To do:
1 > Please answer these questions from the inferior oblique passage:
(a) In what year was the article published in Middle East Afr J Ophthalmol?
(b) What term does the CEMAS classification system use for overaction of the inferior oblique muscle?
(c) Which cranial nerve palsy can be associated with inferior oblique overaction?
2 > Decide whether each statement agrees with the inferior oblique passage, and quote the words that settle it.
(a) The URL citation gives a cited date of May 18, 2022.
(b) Children with infantile esotropia rarely develop overelevation in adduction.
(c) Incomitant eso- and exo-deviations often show V, X, or Y patterns with overelevation.
3 > Rewrite the inferior oblique passage from "Introduction Top" to "all these conditions.", swapping "overelevation" for "excess elevation".

** Opening Passage to read block **

Keywords: Extraocular Muscle Surgery, Inferior Oblique, Strabismus

How to cite this article:
Stager D, Dao LM, Felius J. Uses of the inferior oblique muscle in strabismus surgery. Middle East Afr J Ophthalmol 2015;22:292-7

How to cite this URL:
Stager D, Dao LM, Felius J. Uses of the inferior oblique muscle in strabismus surgery. Middle East Afr J Ophthalmol [serial online] 2015 [cited 2022 May 18];22:292-7. Available from: http://www.meajo.org/text.asp?2015/22/3/292/159723

   Introduction Top

Overaction (or apparent overaction) of the inferior oblique muscle is a common aspect of new and recurring cases of strabismus. It is more appropriately described as overelevation in adduction in the CEMAS classification system and by others. [1],[2],[3],[4],[5] Children with infantile esotropia often develop overelevation in adduction and/or dissociated vertical deviation (DVD). [6],[7] Incomitant eso- and exo-deviations in children and adults frequently show V, X, or Y patterns with overelevation. Fourth cranial nerve palsy can be associated with inferior oblique overaction, resulting in one of the most common forms of vertical strabismus in adults. [8] Weakening of one or both inferior oblique muscles may be indicated in all these conditions.

** Closing Passage to read block **
** Opening Supplied entries block **

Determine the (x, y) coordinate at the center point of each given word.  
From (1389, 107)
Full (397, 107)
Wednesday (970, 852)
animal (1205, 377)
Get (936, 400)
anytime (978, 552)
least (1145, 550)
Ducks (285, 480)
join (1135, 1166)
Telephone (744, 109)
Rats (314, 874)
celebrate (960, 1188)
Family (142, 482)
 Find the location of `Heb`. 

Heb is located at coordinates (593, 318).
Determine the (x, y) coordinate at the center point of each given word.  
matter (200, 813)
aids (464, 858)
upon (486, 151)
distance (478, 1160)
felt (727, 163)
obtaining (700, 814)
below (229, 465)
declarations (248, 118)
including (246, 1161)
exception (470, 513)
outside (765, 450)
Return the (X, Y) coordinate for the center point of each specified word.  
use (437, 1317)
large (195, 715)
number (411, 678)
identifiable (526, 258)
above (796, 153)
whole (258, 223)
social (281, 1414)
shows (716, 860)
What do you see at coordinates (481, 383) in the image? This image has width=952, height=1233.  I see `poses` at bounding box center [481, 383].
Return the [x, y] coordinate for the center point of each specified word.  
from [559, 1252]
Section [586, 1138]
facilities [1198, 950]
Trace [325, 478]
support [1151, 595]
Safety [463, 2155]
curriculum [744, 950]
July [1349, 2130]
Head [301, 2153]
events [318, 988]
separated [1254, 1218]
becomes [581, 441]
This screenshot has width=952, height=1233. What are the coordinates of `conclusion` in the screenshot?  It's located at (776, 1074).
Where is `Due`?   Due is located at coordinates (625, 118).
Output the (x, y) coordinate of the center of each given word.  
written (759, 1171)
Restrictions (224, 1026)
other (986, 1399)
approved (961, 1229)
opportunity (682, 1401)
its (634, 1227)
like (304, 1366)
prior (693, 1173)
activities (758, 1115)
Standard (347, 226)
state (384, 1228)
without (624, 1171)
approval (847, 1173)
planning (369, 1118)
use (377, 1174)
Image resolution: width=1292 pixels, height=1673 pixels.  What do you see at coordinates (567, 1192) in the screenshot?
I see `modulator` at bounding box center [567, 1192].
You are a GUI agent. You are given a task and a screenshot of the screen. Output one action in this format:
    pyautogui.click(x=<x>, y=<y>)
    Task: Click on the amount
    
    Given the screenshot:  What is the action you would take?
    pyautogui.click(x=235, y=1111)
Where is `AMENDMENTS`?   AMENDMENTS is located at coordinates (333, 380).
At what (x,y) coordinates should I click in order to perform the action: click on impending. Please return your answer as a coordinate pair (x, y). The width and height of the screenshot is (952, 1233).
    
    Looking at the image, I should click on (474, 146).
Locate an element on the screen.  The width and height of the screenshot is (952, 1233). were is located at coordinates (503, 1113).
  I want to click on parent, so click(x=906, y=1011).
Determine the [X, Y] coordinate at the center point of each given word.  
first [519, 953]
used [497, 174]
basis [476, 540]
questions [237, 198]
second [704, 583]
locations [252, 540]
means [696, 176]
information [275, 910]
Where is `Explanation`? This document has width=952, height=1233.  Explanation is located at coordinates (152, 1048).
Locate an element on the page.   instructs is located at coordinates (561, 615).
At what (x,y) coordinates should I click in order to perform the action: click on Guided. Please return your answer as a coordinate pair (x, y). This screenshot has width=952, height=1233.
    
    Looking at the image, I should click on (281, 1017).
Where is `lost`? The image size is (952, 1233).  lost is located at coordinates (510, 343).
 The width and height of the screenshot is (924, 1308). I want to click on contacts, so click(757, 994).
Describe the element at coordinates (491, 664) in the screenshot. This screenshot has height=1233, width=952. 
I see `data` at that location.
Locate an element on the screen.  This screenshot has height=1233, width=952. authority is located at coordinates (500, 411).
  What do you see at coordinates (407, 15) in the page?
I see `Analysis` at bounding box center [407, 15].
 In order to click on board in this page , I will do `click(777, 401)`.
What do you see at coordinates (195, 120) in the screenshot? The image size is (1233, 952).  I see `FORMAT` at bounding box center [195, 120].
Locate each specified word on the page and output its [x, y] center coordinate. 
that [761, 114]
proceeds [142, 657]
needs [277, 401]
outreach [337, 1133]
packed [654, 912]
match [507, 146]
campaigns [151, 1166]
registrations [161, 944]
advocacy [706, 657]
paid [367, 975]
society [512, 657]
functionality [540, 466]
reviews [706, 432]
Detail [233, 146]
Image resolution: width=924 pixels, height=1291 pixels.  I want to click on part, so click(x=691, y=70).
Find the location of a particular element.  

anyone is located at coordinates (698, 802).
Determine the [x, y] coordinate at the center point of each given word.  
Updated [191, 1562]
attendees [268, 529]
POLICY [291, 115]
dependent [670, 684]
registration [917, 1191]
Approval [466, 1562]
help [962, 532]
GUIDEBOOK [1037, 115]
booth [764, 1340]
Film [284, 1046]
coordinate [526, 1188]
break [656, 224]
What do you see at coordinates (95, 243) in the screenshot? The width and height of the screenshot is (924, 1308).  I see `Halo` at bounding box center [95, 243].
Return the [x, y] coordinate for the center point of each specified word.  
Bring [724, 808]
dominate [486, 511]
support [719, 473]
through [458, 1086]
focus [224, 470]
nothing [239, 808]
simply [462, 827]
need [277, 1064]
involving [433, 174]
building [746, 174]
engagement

** Closing Supplied entries block **

Solutions to the tasks:
1 >
(a) 2015
(b) Overelevation in adduction
(c) Fourth cranial nerve palsy

2 >
(a) Yes: "[cited 2022 May 18]"
(b) No: "Children with infantile esotropia often develop overelevation in adduction"
(c) Yes: "Incomitant eso- and exo-deviations in children and adults frequently show V, X, or Y patterns with overelevation."

3 >
Introduction Top

Overaction (or apparent overaction) of the inferior oblique muscle is a common aspect of new and recurring cases of strabismus. It is more appropriately described as excess elevation in adduction in the CEMAS classification system and by others. [1],[2],[3],[4],[5] Children with infantile esotropia often develop excess elevation in adduction and/or dissociated vertical deviation (DVD). [6],[7] Incomitant eso- and exo-deviations in children and adults frequently show V, X, or Y patterns with excess elevation. Fourth cranial nerve palsy can be associated with inferior oblique overaction, resulting in one of the most common forms of vertical strabismus in adults. [8] Weakening of one or both inferior oblique muscles may be indicated in all these conditions.